学校経営の領域は、組織活動として、ひとりひとりの子どもを対象とした教師の指導過程と、組織体としての経営過程の二つの側面を考えることができよう。指導過程については、各教師の指導の中心となる授業において、その効果、つまり目標達成度と、学習集団の満足感とを高めるため、各教師の特性を生かした個別的指導構想が考えられよう。経営過程については、役割分担の機能化と、各構成員の充足感を高めるため、分業、協業による集大成をはかることになろう。
研究を進めるにあたっては、県下の学校経営の実態を調査し、総合的・構造的に究明し、今後の学校経営の資料とする。
2 研究のねらい
学校組織の領域を教授組織を中心として、事務組織、運営組織とし、その経営を共同の責任と相互の役割をもつ統一体とし、継続的な統括作用が行なわれるよう経営過程を検討し、「効果的・効率的な学校経営のあり方」として、今後の学校経営のビジョンを明らかにする。
そのための視点を次のようにする。
(1) 社会の要請に応じられる機構
(2) 経営機能をめざした組織体制
(3) 組織集団としての活動
3 研究内容
学校組織の概念を学校での活動を遂行展開する構造、または「わく組」であるとした機能的にうけとめているのか。構造的に働く秩序の体系とした過程的なとらえ方をしているのかを明らかにし、さらにその教育活動に関係する諸要因の機能的構造を究明する。
また、学校組織の動態化としての学校経営については、領域的に、機能的に、あるいは統制作用としての役割をもつなどと規定することができようが、学校教育本来の目的を効果的に達成させるためには、機能的にとらえ、協力活動による努力の体系としての統制作用が可能な学校経営が考えられよう。そのための条件整備や活動を明らかにする。
4 調査方法
上記のような問題意識のもとに、県下の小・中・高等学校の経営の実態を調査し、本県における学校経営の現状と理念を明らかにしようとする。

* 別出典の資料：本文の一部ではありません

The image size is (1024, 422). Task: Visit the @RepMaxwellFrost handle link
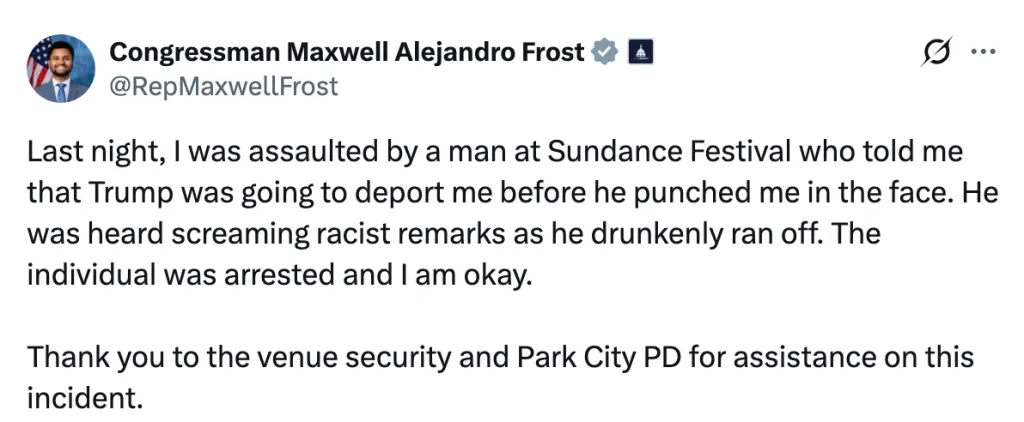click(223, 86)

小・中学校については、全校の1/4の学校規模別の無作為抽出とし、小学校140校、中学校78校について調査をする。高等学校については、悉皆としたが、回答校85校について検討する。
対象は各校、管理の立場の者(A)、教務の立場の者(B)、一般の立場の者(C)三者について調査する。
5 調査事項
調査にあたっては、教育の具体目標、教育組識(教授組織)、事務組織、運営組織に大別し、次のような具体項目で検討する。
6 教育の具体目標(努力目標を含む)
(1) 目標設定の時期はいつか。